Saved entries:
================

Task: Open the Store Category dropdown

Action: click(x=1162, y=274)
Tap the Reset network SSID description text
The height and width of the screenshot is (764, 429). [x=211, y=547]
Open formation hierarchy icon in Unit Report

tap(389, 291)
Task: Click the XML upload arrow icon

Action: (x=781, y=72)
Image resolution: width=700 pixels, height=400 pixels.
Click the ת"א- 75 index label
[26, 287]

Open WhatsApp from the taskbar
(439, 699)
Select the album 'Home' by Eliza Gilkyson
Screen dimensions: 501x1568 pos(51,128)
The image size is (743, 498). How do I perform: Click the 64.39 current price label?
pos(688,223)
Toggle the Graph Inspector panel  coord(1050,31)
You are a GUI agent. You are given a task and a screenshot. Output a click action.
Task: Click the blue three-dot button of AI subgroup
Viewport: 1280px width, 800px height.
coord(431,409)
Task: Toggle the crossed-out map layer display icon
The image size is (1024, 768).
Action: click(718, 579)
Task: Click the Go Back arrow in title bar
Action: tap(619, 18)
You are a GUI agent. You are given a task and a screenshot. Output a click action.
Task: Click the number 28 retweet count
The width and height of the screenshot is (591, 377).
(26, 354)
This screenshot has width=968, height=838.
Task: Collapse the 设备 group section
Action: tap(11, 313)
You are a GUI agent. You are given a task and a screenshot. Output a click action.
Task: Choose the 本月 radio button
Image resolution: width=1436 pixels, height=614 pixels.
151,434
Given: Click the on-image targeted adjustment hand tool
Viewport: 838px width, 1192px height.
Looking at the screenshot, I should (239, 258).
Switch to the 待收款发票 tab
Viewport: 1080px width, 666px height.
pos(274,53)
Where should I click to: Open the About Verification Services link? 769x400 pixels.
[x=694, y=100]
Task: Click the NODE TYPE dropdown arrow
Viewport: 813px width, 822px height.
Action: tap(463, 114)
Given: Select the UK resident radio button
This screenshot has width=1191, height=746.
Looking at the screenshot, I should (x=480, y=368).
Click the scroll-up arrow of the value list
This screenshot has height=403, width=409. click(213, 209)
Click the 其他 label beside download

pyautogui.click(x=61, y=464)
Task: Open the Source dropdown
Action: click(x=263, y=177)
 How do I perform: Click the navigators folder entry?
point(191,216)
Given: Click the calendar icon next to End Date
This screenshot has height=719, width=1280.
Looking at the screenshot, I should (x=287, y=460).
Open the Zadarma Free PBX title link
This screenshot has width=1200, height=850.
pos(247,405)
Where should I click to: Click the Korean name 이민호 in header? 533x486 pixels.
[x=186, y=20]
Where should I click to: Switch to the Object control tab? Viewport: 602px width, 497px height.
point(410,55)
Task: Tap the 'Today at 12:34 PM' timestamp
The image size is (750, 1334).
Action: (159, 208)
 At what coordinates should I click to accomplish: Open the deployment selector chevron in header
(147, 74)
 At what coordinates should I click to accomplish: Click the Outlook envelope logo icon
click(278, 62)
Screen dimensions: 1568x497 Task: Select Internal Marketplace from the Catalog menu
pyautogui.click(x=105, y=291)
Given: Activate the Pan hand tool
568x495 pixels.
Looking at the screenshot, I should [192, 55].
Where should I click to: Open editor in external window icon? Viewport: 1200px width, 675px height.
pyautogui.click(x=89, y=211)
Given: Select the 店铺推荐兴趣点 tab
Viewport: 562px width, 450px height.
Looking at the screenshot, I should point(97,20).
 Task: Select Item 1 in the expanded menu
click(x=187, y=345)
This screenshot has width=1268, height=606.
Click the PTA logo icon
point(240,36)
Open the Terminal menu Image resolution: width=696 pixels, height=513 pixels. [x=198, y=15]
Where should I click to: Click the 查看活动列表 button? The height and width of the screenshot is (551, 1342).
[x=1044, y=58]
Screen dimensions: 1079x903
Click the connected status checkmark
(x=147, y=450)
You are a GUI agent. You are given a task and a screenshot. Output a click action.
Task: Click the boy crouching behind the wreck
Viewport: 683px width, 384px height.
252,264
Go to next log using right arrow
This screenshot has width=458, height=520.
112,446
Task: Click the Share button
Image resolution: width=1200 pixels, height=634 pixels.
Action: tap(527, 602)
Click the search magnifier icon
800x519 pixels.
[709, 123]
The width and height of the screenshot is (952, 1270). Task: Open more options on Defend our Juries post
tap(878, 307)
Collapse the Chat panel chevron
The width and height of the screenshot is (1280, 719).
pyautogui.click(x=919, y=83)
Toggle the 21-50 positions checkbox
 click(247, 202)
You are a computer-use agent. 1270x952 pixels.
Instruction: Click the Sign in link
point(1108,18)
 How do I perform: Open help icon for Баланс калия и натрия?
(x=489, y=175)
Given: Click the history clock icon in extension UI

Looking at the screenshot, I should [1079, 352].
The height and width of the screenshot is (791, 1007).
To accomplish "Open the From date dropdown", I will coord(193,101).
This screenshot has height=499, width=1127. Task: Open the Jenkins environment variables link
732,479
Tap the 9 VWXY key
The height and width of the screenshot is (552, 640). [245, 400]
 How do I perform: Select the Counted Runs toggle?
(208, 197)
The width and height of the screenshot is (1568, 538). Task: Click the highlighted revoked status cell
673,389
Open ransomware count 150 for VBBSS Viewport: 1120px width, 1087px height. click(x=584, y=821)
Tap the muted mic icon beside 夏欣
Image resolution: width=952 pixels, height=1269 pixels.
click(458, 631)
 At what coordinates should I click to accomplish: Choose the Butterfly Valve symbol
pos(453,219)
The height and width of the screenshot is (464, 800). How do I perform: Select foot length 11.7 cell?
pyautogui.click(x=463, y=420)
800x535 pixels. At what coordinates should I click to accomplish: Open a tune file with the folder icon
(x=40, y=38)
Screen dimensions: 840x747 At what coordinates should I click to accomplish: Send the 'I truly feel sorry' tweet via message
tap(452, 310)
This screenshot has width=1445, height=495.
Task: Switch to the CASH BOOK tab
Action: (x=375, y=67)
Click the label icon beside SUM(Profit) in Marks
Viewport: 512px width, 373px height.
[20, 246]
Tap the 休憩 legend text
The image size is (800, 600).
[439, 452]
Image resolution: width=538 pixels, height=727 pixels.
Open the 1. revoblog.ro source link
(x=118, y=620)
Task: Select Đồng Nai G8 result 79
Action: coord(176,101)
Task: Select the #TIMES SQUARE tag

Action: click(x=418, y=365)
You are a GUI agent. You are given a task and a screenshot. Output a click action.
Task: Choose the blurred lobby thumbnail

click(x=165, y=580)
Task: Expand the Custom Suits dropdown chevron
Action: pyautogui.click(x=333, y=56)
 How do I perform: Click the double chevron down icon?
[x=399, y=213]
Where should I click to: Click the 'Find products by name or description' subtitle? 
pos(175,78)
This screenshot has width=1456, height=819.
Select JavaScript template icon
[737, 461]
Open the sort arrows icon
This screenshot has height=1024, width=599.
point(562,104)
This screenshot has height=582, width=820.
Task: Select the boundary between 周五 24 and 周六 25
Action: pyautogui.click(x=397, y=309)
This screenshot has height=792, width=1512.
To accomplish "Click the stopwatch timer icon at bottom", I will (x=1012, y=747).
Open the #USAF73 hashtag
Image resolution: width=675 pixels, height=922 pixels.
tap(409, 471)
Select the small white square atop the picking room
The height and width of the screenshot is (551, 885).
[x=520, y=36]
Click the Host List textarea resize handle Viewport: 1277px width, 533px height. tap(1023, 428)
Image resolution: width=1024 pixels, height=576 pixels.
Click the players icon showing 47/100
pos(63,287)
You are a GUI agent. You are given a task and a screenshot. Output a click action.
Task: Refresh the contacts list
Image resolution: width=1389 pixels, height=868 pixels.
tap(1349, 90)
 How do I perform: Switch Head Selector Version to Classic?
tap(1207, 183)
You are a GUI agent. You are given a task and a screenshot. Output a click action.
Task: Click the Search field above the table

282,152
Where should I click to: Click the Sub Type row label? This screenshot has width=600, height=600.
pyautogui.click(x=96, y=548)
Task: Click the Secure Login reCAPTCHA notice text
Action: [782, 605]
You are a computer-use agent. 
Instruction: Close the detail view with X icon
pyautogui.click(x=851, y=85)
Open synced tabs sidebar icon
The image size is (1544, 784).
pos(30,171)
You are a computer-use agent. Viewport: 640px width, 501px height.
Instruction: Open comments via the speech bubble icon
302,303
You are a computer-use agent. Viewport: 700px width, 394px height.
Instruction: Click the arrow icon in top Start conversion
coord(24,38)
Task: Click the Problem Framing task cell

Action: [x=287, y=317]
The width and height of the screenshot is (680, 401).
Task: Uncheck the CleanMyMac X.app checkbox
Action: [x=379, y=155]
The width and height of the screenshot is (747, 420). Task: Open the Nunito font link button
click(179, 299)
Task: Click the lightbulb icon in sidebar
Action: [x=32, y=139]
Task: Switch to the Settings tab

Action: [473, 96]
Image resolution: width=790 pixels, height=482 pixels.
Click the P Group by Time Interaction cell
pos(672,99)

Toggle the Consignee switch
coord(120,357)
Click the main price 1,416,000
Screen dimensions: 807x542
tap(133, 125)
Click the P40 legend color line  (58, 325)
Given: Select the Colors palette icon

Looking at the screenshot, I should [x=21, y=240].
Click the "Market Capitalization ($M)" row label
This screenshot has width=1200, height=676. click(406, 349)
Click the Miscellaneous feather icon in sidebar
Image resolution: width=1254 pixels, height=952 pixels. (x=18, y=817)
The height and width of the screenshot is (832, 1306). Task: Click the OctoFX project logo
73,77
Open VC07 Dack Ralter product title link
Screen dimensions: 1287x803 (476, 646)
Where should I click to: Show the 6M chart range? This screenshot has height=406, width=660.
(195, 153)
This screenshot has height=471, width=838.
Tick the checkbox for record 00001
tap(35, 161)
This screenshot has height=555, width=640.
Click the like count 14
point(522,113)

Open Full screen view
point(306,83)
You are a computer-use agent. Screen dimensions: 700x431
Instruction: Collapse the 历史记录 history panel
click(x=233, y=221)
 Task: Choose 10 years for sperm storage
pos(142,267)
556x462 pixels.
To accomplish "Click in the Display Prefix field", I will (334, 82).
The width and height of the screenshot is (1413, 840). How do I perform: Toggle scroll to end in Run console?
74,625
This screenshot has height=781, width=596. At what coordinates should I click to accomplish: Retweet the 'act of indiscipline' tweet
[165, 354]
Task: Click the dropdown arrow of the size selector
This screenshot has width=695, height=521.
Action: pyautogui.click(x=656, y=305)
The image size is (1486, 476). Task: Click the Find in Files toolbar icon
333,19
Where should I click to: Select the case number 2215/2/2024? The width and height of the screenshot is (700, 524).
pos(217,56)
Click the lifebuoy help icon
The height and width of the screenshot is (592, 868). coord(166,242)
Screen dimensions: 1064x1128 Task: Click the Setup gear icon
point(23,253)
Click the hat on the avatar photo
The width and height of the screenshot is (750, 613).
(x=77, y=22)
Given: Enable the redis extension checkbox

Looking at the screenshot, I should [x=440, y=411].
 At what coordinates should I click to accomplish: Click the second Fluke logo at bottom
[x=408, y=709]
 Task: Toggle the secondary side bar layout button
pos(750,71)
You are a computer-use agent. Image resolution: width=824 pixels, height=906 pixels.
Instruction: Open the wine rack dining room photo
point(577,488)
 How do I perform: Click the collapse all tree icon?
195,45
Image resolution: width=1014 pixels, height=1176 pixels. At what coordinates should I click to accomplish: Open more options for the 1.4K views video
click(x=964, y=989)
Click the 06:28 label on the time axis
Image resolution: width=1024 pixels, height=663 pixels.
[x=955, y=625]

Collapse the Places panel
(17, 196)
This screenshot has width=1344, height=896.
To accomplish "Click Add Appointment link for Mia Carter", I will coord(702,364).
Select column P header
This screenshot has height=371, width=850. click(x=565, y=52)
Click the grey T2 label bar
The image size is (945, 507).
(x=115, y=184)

================

WHAT IS EXPECTED:
Please give the number of lines above in which the word "next" appears, without any other text.

EXERCISE RESPONSE:
2